Ce mercredi, de nombreuses cérémonies ont été organisées dans tout le pays pour lui rendre hommage. Une plaque commémorative a été dévoilée à l’Université Charles de Prague, où Jan Palach étudiait.

Le 16 janvier 1969 à l’aube, Jan Palach quitte son village de Vsetaty en train pour Prague, à 30 km de là. Dans sa chambre au foyer étudiant, l’étudiant en philosophie à l’Université Charles achève son manifeste revendiquant la levée de la censure et l’interdiction du journal de propagande « Zpravy » (« Nouvelles »), diffusé par les troupes d’occupation soviétiques. À la mi-journée, il achète deux seaux en plastique et demande à un garagiste dans une rue adjacente à la Place Venceslas de lui vendre quatre litres d’essence. Vers 14 heures 30, Jan Palach monte vers le parvis du Musée national, dominant la Place Venceslas, bouillonnante à cette heure-là. Il s’asperge de l’essence et frotte une allumette…

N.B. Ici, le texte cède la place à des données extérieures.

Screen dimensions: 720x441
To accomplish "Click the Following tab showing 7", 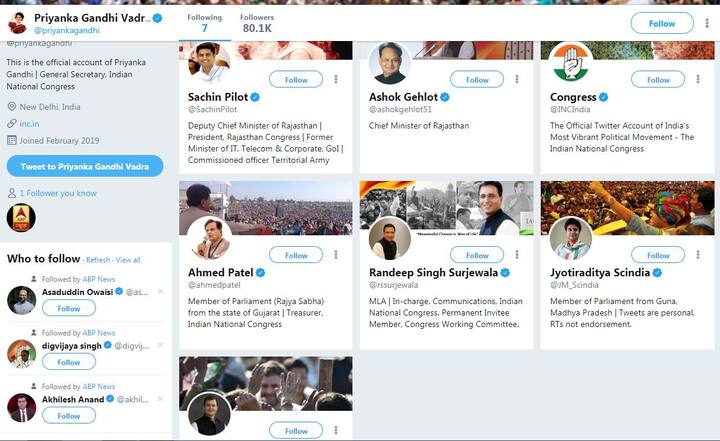I will 204,23.
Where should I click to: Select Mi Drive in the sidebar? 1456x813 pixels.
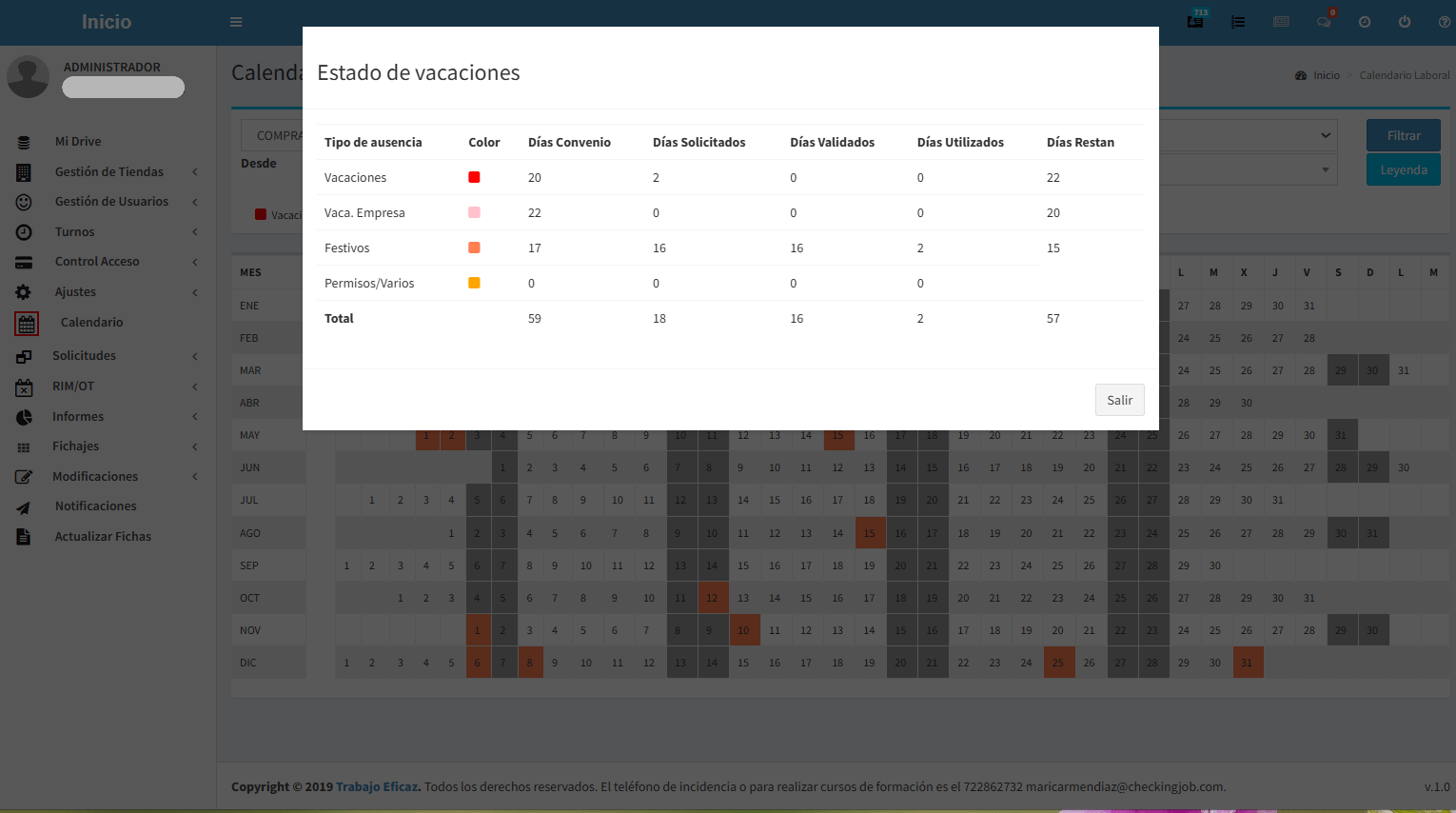tap(78, 141)

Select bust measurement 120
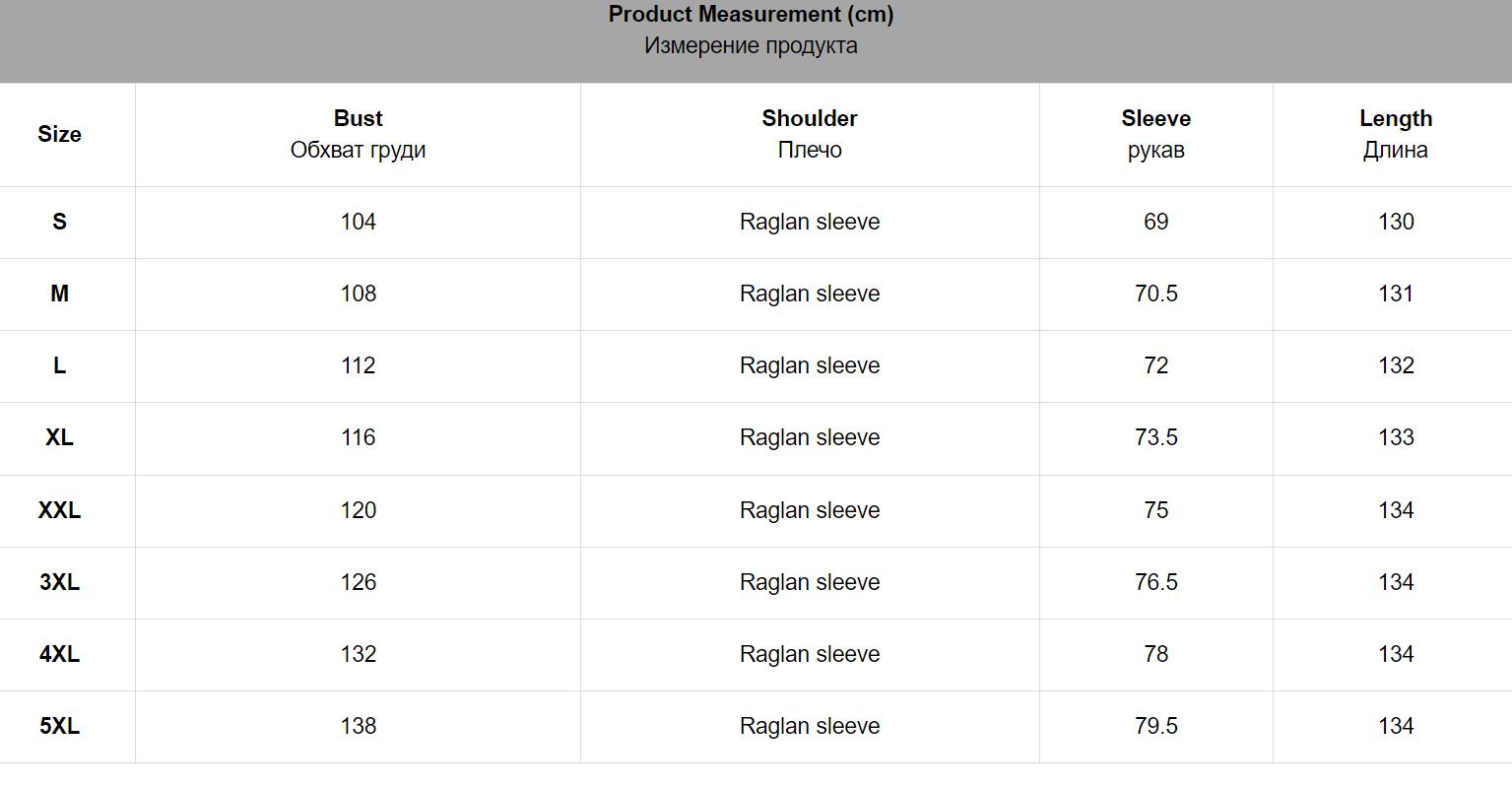click(358, 511)
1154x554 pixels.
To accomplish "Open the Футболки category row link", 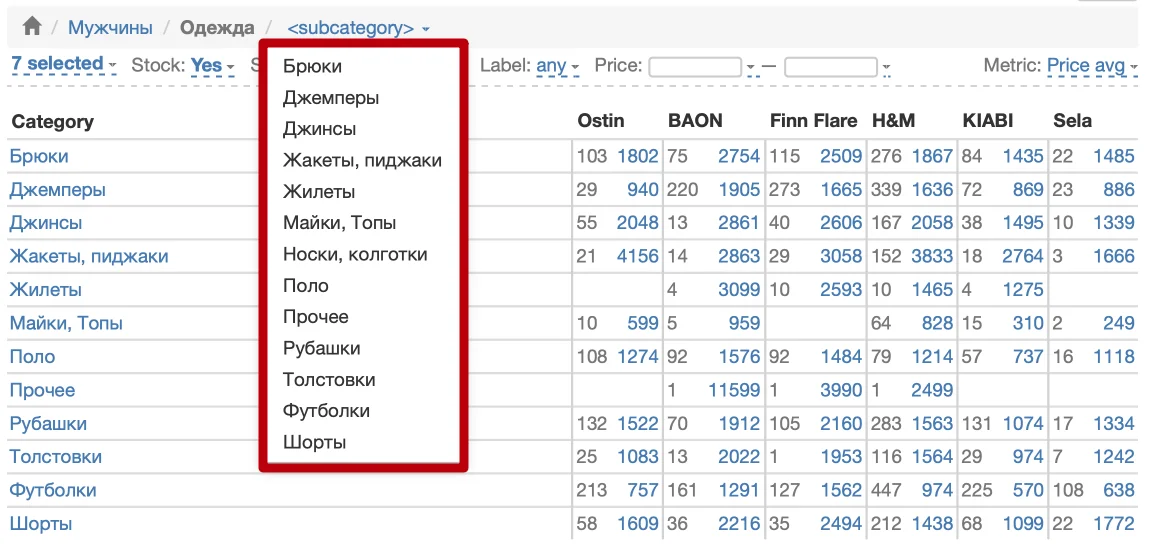I will coord(53,490).
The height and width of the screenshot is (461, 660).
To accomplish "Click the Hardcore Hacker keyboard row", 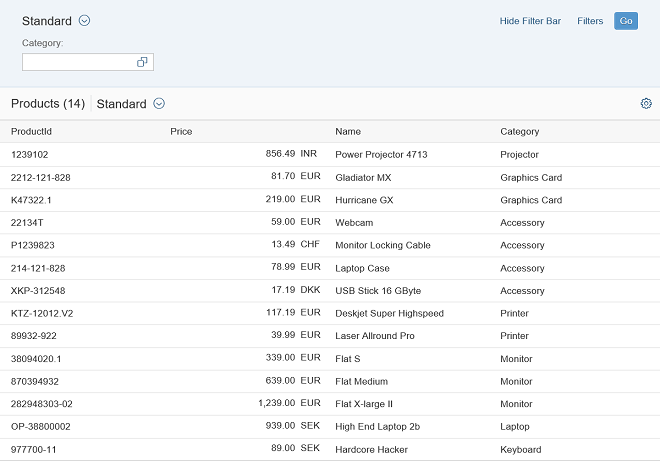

Par son geste, Jan Palach veut dénoncer l’occupation soviétique qui avait écrasé dans le sang en été 1968 le mouvement réformateur du « Printemps de Prague », et appeler ses concitoyens à ne pas se résigner face au nouveau régime, dur et inconditionnellement soumis au Kremlin. Son père, décédé en 1962, était le patron d’une pâtisserie dont les communistes ont confisqué le commerce. « Il y a des moments dans l’Histoire où il faut faire quelque chose », parvient-il encore à murmurer sur son lit d’hôpital. Grièvement brûlé sur 85% de son corps, il succombe dans d’atroces souffrances le 19 janvier. Le jour de ses obsèques, 100 000 personnes défilent en silence à Prague.

Plusieurs Tchèques, inspirés par son sacrifice, s’immolent aussi, notamment l’étudiant Jan Zajic le 25 février et le technicien Evzen Plocek le 4 avril de la même année. Vingt ans plus tard, le 16 janvier 1989, un dissident nommé Vaclav Havel est arrêté alors qu’il dépose une gerbe à la mémoire de l’étudiant martyr. Une vague de manifestations suit, baptisée « semaine Palach », et ébranle le régime, qui sera balayé par la « Révolution de velours ».